Likelihood to Recommend
Cisco Catalyst SD-WAN is well suited in locations where public internet is easily available but from my experience, it was hard to be adopted in regional remote mine sites where there are only legacy mpls connections available without the public internet availability.
VU
Verified User
Professional in Information Technology (Mining & Metals company, 1001-5000 employees)

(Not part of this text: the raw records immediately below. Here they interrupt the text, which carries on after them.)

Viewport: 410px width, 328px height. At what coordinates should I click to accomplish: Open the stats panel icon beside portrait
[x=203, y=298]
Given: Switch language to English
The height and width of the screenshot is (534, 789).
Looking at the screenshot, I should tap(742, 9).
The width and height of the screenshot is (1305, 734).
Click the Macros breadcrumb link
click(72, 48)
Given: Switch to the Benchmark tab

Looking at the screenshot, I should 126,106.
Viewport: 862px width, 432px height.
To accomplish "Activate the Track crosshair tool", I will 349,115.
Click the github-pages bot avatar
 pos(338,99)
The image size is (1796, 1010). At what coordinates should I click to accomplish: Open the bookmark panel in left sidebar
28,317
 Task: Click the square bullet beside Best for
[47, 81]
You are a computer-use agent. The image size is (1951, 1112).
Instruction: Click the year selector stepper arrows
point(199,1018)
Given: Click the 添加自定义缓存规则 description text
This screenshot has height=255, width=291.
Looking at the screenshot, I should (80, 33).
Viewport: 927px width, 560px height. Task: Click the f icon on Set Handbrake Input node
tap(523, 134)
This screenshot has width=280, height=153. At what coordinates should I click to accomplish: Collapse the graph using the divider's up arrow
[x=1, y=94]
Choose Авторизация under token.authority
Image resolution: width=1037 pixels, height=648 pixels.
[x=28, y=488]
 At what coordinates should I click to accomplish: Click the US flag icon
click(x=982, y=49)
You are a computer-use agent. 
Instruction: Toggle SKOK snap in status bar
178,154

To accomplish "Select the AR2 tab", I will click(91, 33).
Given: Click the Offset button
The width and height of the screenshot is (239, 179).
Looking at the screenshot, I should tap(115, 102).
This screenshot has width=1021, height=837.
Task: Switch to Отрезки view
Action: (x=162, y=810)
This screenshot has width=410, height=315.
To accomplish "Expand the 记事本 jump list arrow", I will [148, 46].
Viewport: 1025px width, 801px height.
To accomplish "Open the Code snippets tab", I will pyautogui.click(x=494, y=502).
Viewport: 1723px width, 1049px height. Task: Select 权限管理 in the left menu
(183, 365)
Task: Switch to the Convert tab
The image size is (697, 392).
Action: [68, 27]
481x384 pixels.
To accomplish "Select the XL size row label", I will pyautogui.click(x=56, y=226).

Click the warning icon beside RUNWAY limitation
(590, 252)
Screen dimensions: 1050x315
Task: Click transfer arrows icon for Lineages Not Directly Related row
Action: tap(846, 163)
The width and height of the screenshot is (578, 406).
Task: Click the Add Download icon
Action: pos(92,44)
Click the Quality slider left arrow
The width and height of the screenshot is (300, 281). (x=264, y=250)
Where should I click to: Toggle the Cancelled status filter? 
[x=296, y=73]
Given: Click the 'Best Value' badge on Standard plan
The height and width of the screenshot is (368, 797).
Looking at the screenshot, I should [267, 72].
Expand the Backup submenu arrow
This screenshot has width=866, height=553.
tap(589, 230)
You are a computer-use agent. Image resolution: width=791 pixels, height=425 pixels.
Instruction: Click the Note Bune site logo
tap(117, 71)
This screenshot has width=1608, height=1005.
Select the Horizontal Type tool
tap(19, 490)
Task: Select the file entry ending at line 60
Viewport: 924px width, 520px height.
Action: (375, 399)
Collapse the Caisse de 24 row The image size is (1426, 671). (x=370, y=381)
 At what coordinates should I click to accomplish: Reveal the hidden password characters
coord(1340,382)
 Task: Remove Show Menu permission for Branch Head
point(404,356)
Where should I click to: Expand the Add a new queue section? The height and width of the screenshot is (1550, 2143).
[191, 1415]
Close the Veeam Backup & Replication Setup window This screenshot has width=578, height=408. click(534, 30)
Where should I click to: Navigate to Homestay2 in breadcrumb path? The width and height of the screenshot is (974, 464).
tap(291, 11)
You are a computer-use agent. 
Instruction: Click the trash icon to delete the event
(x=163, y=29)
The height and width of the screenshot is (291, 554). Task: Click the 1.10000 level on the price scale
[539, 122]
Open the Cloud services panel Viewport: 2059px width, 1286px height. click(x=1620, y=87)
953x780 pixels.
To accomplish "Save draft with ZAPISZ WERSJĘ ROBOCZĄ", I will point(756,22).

Our company operates far from any reliable wide bandwidth connections and we have to rely on a mixture of satellite broadband and limited dedicated broadband from sole mobile operator that services the area where our organization operates. Before we switched to Cisco SD-WAN we had a hard time managing network performance and applications. We increased our user numbers dramatically but our bandwidth stayed the same; with dramatic user expansion, our bandwidth became inadequate for our needs. After we implemented Cisco SD-WAN, we managed to prioritize office applications (emails, SharePoint, etc.) and users manage to perform their tasks faster and more efficiently. On the other hand we managed to add LTE routers to boost our traffic. Thanks to Cisco SD-WAN, we did not have any security breaches and feel confident in Cisco SD-WAN's security features. Since we implemented Cisco SD-WAN, our business applications work faster, business continuity increased, and cloud services became more available and usable for our needs. My network team also spends less time adjusting and configuring routing tables and application routings. Instead of monitoring traffic constantly, we let Cisco SD-WAN automatically adjust our traffic and as a result we have improved performance overall--even some streaming services have started to work at an acceptable level in our remote location. In the end we manage to provide better connectivity for both our business and personal needs for users.
Pros
Before Cisco SD-WAN, our users even struggled to send emails with Microsoft 365
Cloud applications, such as SharePoint, were not taking a long time to load and made it impossible to collaborate
Streaming services--even though video streaming does not work at desired levels, music streaming started to work without interruption
Cons
Outside help is not widely available
Still needs some QoS
Configuration might be easier
Likelihood to Recommend
If there are a couple of solid broadband connections available, Cisco SD-WAN can produce great results, but if there is only a satellite connection and limited GSM coverage, Cisco SD-WAN might not produce the desired effect. Configuration is a bit tricky, but once it is set, it works fine and greatly improves network performance.